Máximo Paz

En una plaza tan chota como la Máximo Paz, pasan un montón de cosas al mismo tiempo, mientras yo estoy sentada en el banquito de siempre. El chabón del tambor sigue siendo estatua, como todos los lunes. Parece que va a escupir la garganta en cualquier momento, de la fuerza que le está poniendo a la llamada. Los que lo vieron me entienden.

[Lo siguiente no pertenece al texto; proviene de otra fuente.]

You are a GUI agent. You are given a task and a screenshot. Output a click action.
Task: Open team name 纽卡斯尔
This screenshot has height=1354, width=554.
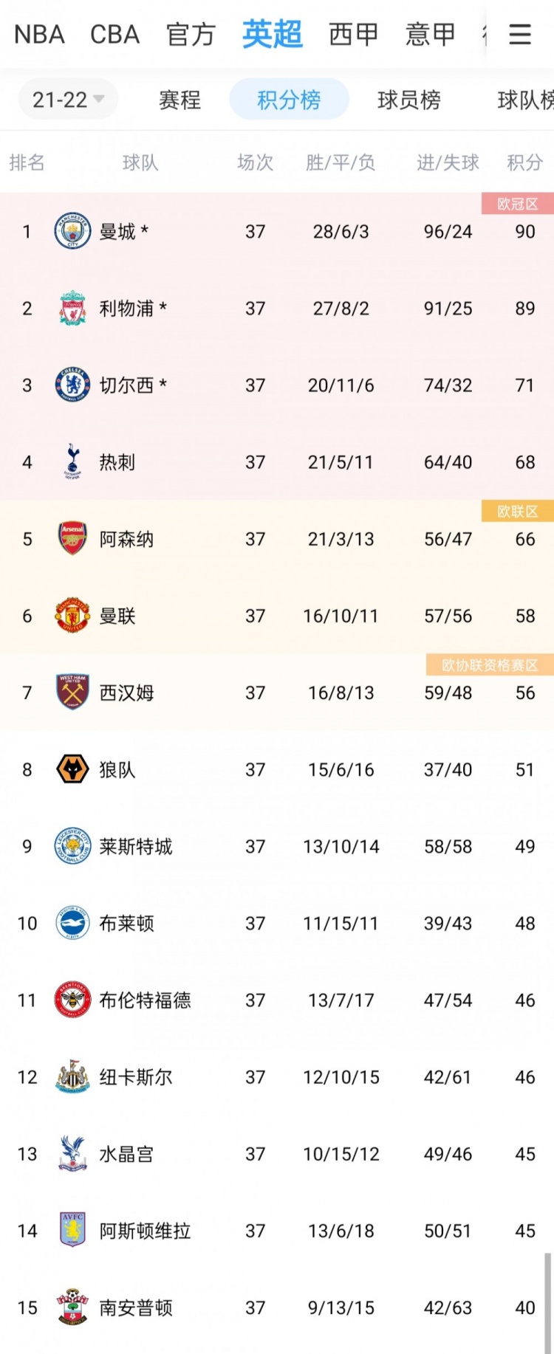click(x=136, y=1077)
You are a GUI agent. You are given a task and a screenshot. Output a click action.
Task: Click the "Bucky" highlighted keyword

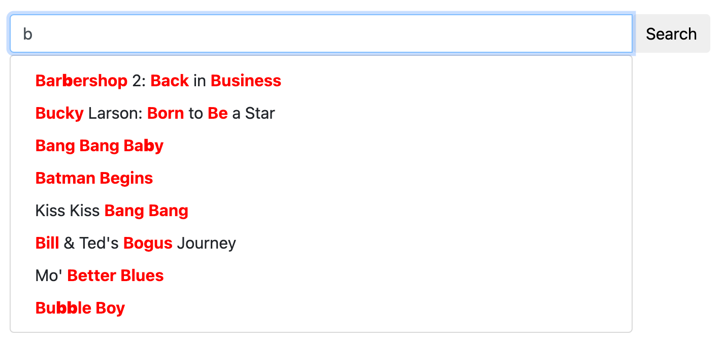coord(59,113)
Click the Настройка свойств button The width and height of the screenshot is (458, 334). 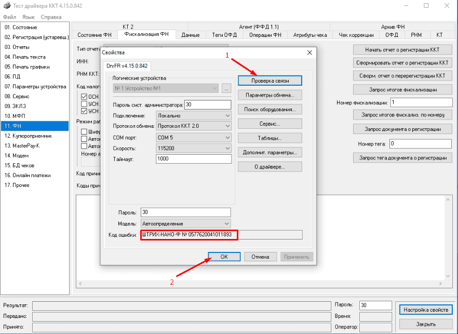point(424,310)
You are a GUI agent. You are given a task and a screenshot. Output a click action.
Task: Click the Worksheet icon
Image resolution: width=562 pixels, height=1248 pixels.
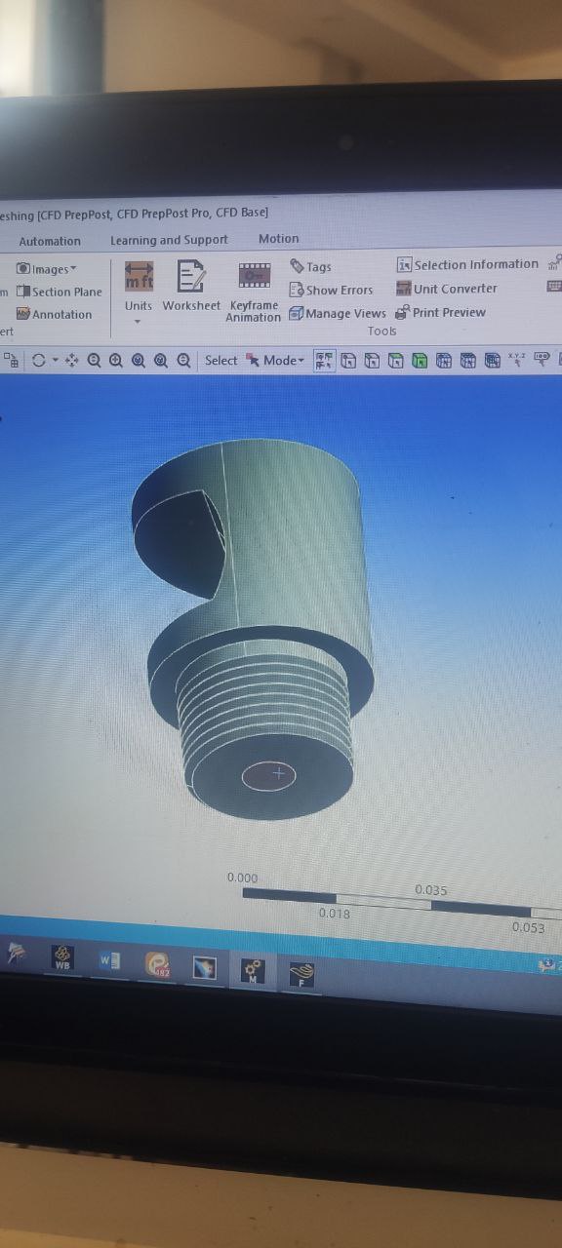tap(191, 278)
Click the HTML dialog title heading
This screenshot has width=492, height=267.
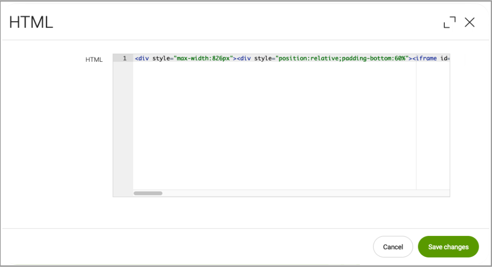pos(31,22)
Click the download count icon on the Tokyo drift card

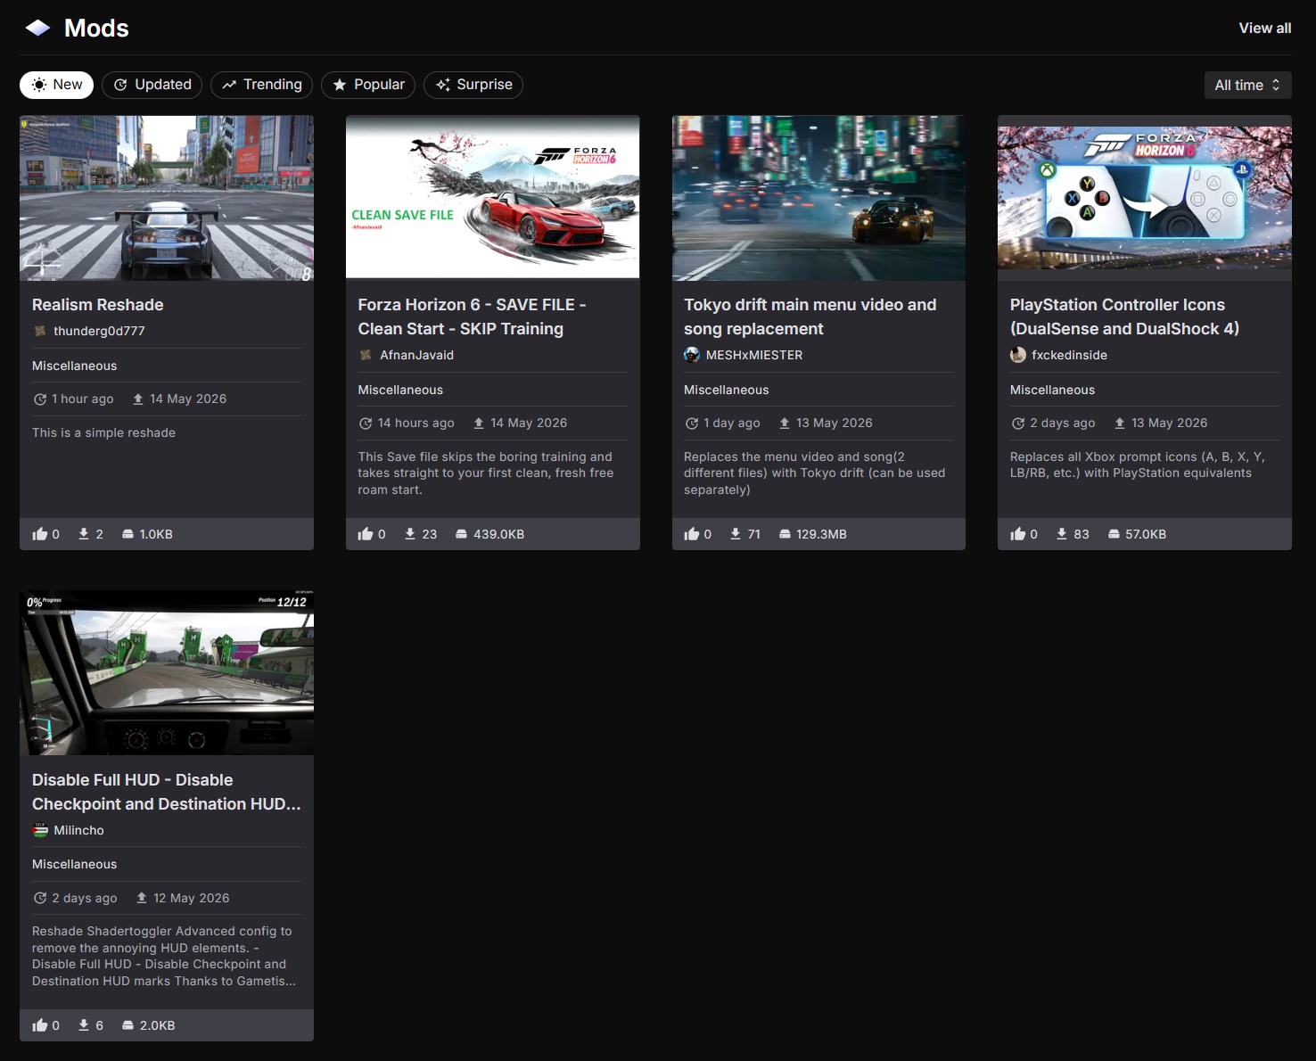coord(736,534)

El Pancho Crazy deleita a las familias, los sin-casa, los drogadictos con bajón, y los pasantes famélicos con su más que amplia variedad de suculencias. Se escucha la FM 92 al palo, algún tema de Rata Blanca intercalado con Britney Spears. Mientras, los chicos fuman faso y, de vez en cuando, cuando tengo suerte, se olvidan una tuca por ahí.

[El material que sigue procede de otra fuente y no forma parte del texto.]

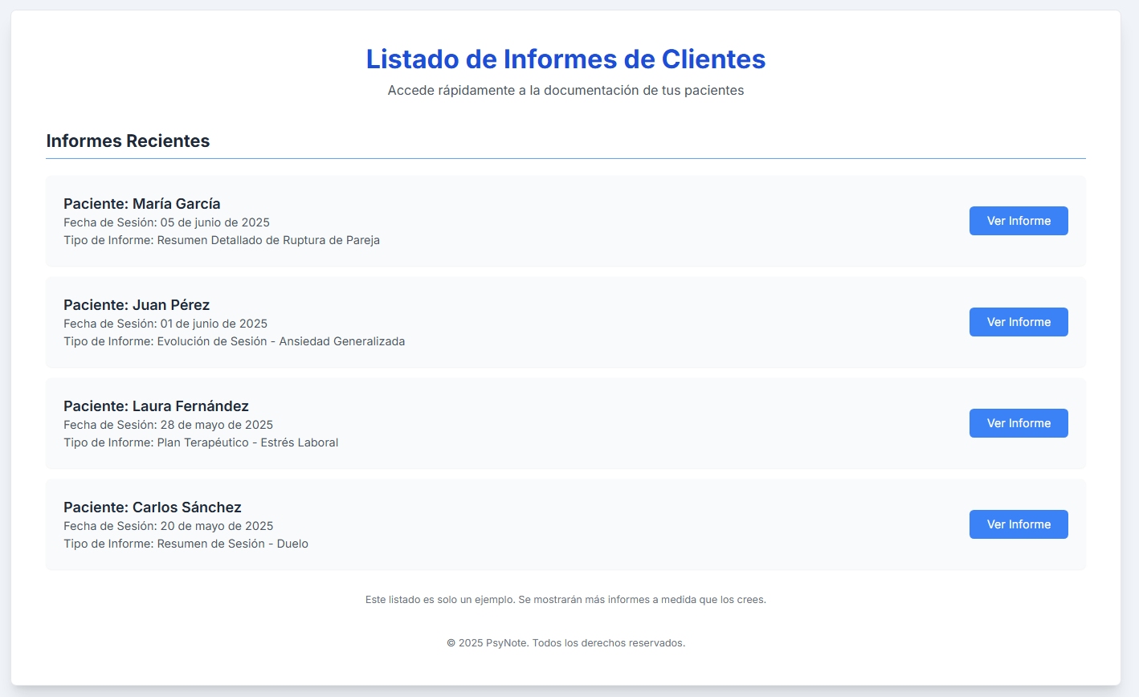
Task: Click the session date for María García
Action: coord(166,222)
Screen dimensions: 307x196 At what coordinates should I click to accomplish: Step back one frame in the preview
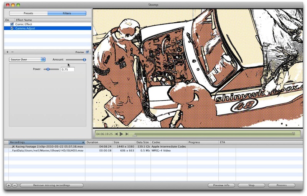(x=116, y=134)
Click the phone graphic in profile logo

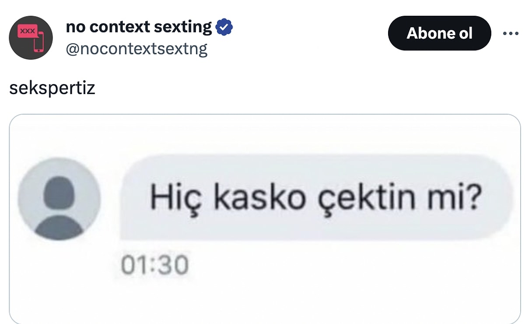click(39, 44)
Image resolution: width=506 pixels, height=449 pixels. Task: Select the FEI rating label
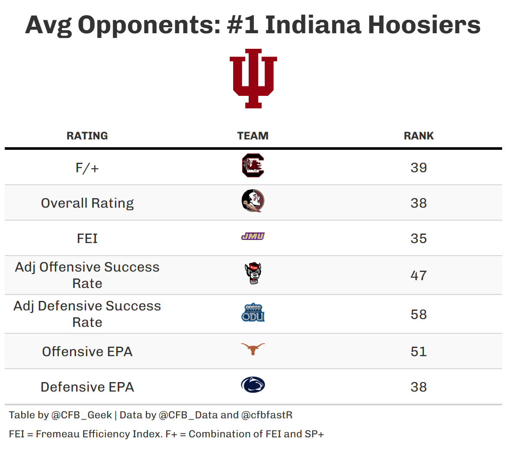click(87, 238)
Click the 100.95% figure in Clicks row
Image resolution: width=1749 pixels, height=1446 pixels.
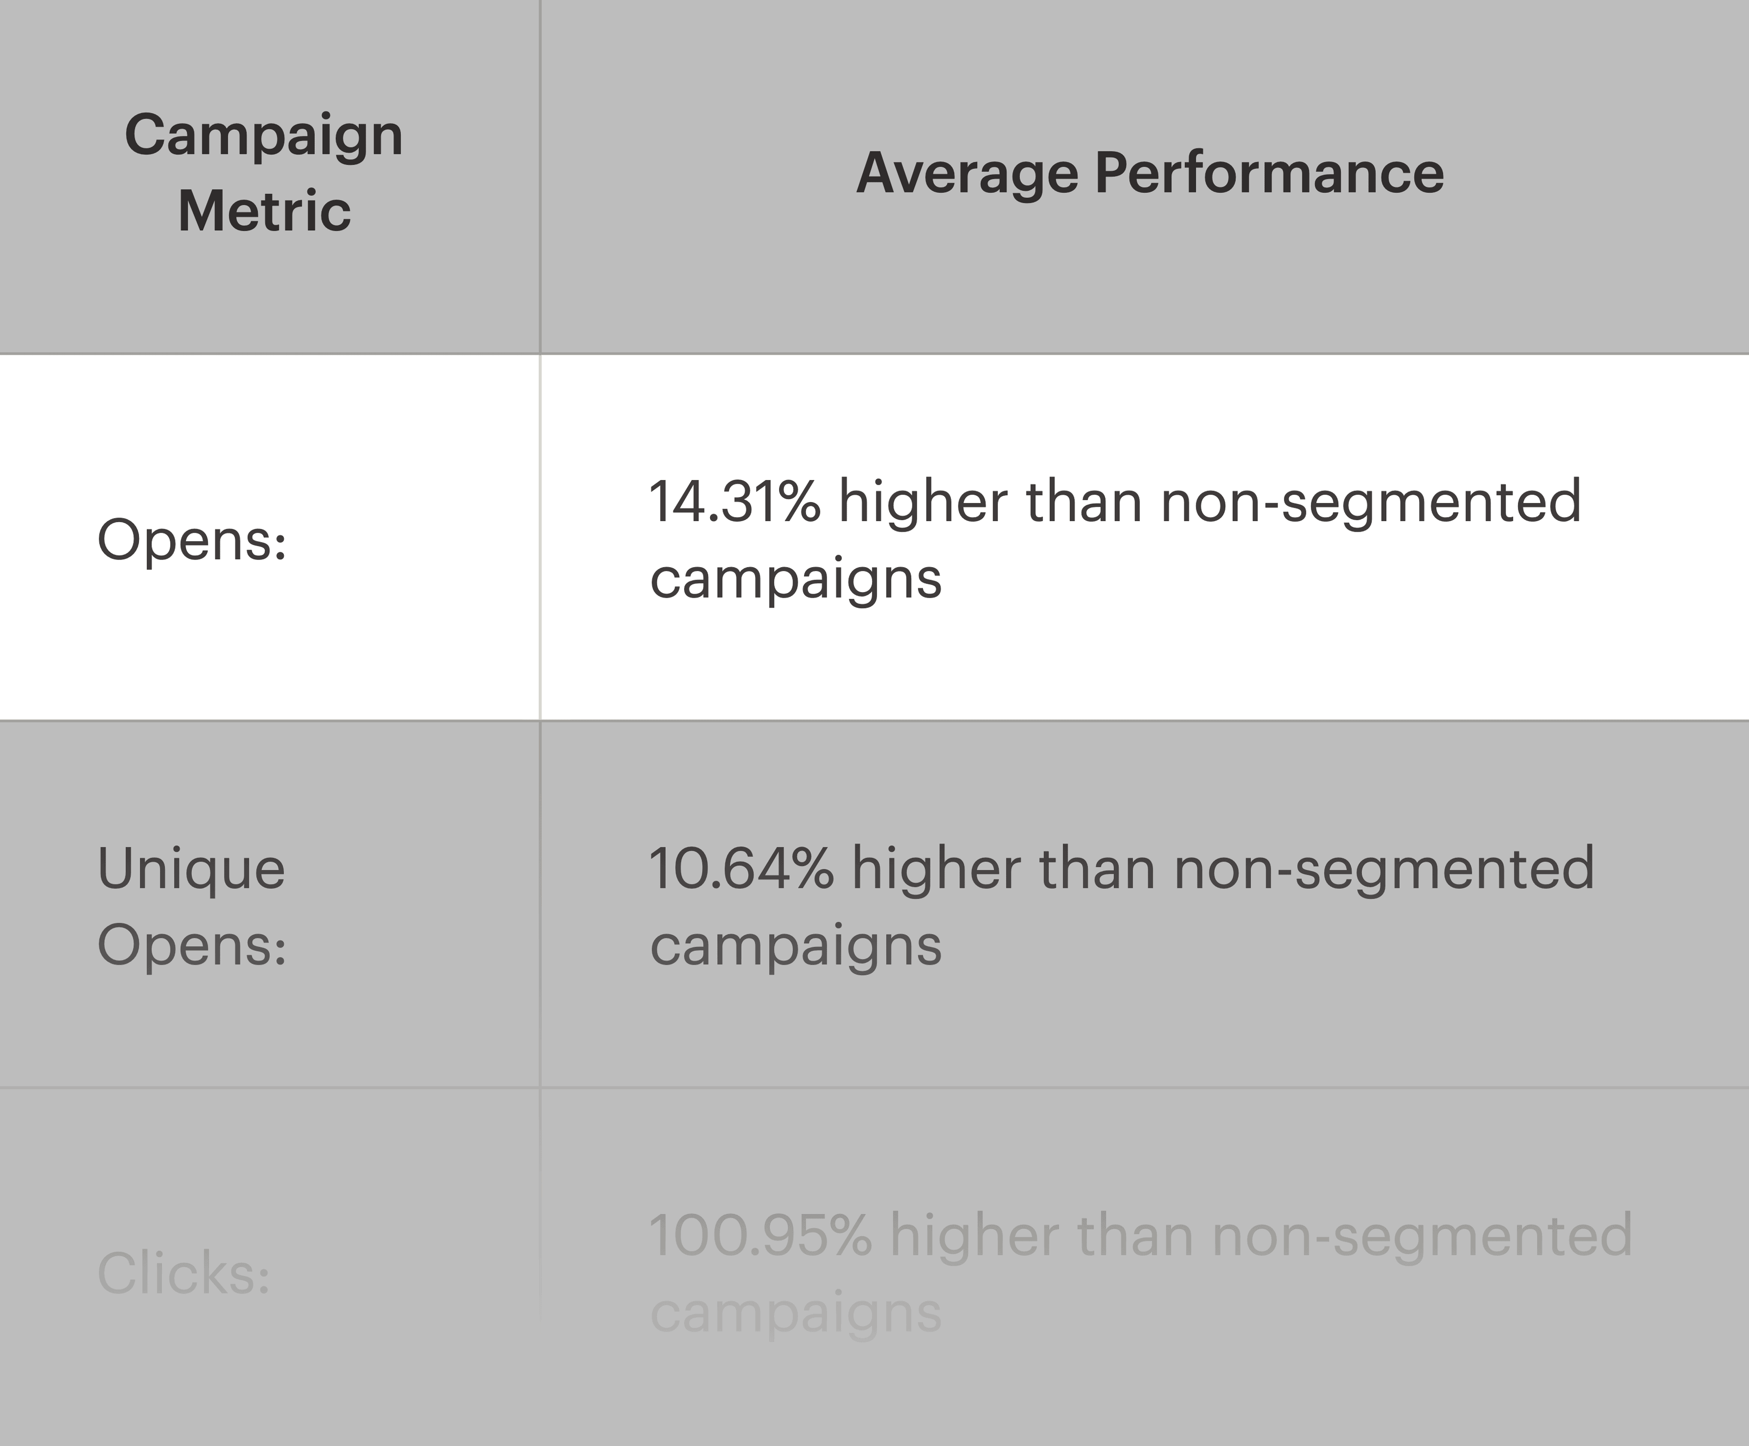pos(760,1234)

Enfrente está el hogar de niños. Nara, Santiago, Nahuel. A esta hora ya se bañaron y están viendo la tele, antes de ir a acostarse. Es lo más divertido, la tele. Mejor que los juguetes, pero lo malo es que no se puede elegir el canal, a menos que se lo pidas a María, pero ella siempre deja Disney Channel para los más chiquitos. No vale.
Los del delivery de la pizzería se cagan de frío, sobre todo en la moto, por lo que entran un ratito a calentarse las manos al lado del horno con olorcito a empanada de humita. Muchísimos estudiantes de Bellas Artes, sobre todo parejitas, con y sin bicicleta, pasan por el centro de la plaza, en una u otra dirección, rodeando al chico del tambor, quien les avisa, eufórico, los horrores del futuro.

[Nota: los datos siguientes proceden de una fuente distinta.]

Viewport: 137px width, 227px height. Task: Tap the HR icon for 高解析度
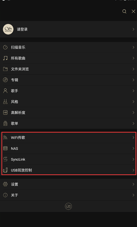5,112
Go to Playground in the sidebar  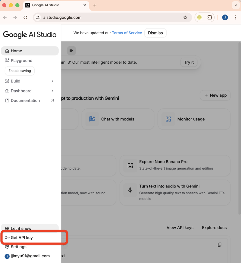[21, 61]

Yo sigo ahí sentada, por ahí fumando un cigarro, por ahí fumándome un frío tremendo. Los árboles prehistóricos hacen unas sombras tétricas pero simpáticas sobre las veredas, y muchos sectores de oscuridad permiten que algunos se escondan, pero no para que no los vean, sino para que los vean todavía más y mejor. La gente entra y sale de los edificios, mi viejo a un par de cuadras hace un pollo al horno.
Se termina el recreo, y hay que volver al mundo real, y abandonar ese universo falso al que le dicen Máximo Paz.